Leighton's $140 low point ….

As an artist, if you want to be remembered after you’ve gone, a good strategy is to leave your house and studio to the general public. It helps of course if you were once a famous and important artist in your time and Fredrick Lord Leighton (1830-1896) certainly was. President of the Royal Academy and the principal academic artist of his day, he commanded great respect and prices for his classically derived paintings.
Lord Leighton’s House and Studio can be found in an enclave of large Victorian houses many of which were home to successful artists of their day, just off Holland Park in London’s Kensington. Luke Fildes, William Burges, Holman Hunt and George Fredrick Watts were his neighbours and represented the successful stream of high Victorian art. The house, designed by Leighton and his architect George Aitchison, was enlarged and expanded over the years as his fame and wealth grew.
The centrepiece of the house is undoubtedly the Arab Hall, a splendid domed space with a fountain, decorated with ancient Islamic blue and white tiles. The peacock blue William De Morgan tiles that line the grand staircase leading up to the grand north-facing studio compliment the Moorish feel. The use of scantily clad and draped models was an important component of his classical and mythological scenes. That the models entered Leighton’s studio by a side entrance and a back staircase may say something about the Victorian class system.
The house was used to entertain important visitors, to show his high standing in the art world of the day and present him as a cultivated man of taste. The luxurious furnishings that adorn these public rooms are in stark contrast to the bleakness of his single bedroom with its brass iron bedstead washbasin and ‘India’ pattern William Morris wallpaper.
Formidably talented artists of yesteryear do not always survive the passage of time. If their art is based on Greek and Roman myths, the stories they refer to can be a struggle for some people unsure of their Latin declensions. In the days when classical learning was a sign of the educated man, these Olympian artists were well regarded and the academic classicism that they espoused could be seen as corporate art for an aspiring market. This Victorian neo-classical revival was a reaction against the moralising forces of Ruskin and the pre- Raphaelites. His grand paintings may now be considered as high-class decoration but he was a no mean practitioner with a paintbrush and was well educated in visual representation. The education system of the time concentrated on traditional pictorial skills in which Lord Leighton was particularly adept.
His most famous painting is ‘Flaming June’ (1895). In the early 1960s at a time when the appreciation of Victorian art was at its nadir, this now highly popular picture failed to sell for its reserve price of $140. It is hard to believe that no buyer in this country was interested in its purchase and now if you want to see it you will have to go to the Ponce Museum of Art in Puerto Rico.
The house was left to Leighton’s sisters after his death and they in turn passed it on to the Borough of Kensington and Chelsea. A recent refurbishment has restored the building and contents and it is now one of the must see small museums in London. For added interest, nearby at 18 Stafford Terrace lived Linley Sambourne, a Victorian illustrator for Punch Magazine. Although not in the same league as his illustrious neighbour this period house, kept as it was since Victorian times, is also open to the general public.


Posted by author: Jim

2 thoughts on “Leighton's $140 low point ….

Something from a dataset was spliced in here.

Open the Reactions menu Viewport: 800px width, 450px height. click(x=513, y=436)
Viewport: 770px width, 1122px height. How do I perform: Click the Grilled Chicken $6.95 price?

  • Thank-you for your interesting blog. I love visiting artists studios (living or dead) but get really jealous! I recently started a thread on the forum about working environments, asking people to say what they liked or didn’t like about their work space and also to say what their ideal studio would be. If you haven’t seen it it is worth a read and please add to it. Next time I am in London I will definitely go to this.

  • Very interesting. I think I’ve seen the Grand Hall used as a location in two different films or maybe TV programmes, but never knew where it was or who might have chosen such striking decoration.